EXERCISE OBJECTIVE:
Report each line of the data that contains the string "computer".

SUPPLIED MATERIAL:
[Start of Attachment]

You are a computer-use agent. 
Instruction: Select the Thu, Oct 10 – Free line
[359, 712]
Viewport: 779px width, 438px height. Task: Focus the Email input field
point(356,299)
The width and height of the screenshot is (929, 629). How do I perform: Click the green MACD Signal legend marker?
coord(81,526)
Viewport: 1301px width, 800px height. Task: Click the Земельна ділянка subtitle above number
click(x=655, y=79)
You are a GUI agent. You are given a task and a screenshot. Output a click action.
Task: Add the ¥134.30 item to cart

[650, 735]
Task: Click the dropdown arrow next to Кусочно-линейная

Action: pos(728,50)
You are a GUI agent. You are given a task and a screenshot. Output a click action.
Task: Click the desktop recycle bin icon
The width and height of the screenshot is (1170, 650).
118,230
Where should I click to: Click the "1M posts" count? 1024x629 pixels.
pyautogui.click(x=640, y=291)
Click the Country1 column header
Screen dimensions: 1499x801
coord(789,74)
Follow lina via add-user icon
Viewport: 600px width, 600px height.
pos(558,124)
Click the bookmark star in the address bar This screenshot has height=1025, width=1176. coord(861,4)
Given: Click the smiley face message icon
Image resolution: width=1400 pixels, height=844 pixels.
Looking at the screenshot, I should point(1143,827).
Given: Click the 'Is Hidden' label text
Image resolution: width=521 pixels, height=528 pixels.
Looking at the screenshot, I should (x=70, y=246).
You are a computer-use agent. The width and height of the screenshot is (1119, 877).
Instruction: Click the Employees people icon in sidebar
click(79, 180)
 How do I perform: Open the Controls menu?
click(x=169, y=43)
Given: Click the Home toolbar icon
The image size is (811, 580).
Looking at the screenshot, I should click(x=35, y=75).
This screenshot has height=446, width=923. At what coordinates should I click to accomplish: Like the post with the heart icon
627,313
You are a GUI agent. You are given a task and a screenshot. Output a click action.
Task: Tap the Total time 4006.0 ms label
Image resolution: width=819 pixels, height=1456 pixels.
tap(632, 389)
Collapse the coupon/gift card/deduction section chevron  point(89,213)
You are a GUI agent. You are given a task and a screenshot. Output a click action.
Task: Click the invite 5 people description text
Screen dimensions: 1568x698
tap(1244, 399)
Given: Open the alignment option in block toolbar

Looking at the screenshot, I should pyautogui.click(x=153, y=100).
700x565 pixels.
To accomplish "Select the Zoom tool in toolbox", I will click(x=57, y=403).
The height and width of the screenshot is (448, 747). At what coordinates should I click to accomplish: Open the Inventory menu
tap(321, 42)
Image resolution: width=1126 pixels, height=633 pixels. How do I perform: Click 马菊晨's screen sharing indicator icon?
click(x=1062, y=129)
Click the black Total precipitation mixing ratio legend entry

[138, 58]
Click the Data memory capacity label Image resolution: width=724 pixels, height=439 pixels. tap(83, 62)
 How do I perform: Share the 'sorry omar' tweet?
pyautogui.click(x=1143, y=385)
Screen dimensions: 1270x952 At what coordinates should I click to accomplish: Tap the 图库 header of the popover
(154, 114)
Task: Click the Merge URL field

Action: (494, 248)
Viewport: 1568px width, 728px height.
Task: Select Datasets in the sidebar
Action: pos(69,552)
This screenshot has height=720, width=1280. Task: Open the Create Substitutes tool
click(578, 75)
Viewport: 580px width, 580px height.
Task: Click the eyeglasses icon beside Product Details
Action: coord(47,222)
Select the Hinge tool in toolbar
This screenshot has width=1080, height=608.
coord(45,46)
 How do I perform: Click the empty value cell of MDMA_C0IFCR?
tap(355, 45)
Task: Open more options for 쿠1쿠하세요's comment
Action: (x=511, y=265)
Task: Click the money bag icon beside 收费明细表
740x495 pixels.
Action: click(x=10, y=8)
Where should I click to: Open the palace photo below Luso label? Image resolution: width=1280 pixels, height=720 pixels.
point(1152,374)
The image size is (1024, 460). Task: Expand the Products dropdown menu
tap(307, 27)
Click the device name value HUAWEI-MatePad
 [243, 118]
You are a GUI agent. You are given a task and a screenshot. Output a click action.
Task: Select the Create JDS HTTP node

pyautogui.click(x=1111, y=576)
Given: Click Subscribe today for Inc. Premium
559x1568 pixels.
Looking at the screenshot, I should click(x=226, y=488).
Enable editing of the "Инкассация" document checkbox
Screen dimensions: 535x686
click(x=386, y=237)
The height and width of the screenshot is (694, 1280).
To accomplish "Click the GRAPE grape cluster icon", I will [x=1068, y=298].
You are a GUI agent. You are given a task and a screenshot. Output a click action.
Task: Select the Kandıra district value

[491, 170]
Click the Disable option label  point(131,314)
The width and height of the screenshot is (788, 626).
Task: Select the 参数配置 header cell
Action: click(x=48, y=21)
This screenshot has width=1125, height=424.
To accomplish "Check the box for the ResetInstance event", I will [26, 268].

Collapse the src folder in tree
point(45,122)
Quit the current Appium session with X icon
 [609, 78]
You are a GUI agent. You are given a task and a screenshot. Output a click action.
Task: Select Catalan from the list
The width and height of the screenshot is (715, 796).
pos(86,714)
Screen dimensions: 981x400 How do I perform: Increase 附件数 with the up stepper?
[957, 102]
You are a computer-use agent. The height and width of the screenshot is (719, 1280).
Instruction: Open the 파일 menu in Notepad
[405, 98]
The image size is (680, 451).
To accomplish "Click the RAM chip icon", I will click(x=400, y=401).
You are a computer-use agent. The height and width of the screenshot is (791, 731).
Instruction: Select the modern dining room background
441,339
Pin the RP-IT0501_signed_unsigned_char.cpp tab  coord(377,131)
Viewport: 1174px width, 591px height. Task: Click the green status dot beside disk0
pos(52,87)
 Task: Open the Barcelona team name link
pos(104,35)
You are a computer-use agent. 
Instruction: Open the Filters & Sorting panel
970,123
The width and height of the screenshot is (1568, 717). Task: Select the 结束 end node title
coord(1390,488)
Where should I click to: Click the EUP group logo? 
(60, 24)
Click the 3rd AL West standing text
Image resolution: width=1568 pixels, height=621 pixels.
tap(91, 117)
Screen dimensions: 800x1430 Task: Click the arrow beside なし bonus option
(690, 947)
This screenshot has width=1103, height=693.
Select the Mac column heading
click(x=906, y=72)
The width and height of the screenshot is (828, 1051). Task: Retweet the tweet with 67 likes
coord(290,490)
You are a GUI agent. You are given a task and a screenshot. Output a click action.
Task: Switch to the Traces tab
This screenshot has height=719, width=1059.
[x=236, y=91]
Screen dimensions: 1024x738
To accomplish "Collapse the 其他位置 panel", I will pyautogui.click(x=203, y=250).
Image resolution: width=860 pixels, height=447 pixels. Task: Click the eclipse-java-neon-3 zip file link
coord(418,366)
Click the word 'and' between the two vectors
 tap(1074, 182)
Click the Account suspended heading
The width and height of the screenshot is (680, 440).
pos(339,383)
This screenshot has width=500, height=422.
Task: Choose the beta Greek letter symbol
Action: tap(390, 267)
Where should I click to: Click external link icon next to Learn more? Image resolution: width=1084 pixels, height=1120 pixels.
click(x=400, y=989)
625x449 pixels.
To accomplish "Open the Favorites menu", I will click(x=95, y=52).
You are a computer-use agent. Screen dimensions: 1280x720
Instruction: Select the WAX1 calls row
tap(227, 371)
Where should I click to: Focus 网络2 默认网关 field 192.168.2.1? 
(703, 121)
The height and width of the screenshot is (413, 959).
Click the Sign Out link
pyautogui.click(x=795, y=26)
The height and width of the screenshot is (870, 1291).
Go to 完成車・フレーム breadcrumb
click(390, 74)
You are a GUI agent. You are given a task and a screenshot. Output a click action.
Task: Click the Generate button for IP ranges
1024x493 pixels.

[End of Attachment]

YOUR RESPONSE:
You are a computer-use agent. 
You are a computer-use agent. The width and height of the screenshot is (1119, 877).
You are a computer-use agent. The height and width of the screenshot is (719, 1280).
You are a computer-use agent. The height and width of the screenshot is (791, 731).
You are a computer-use agent. 
You are a computer-use agent. Screen dimensions: 1280x720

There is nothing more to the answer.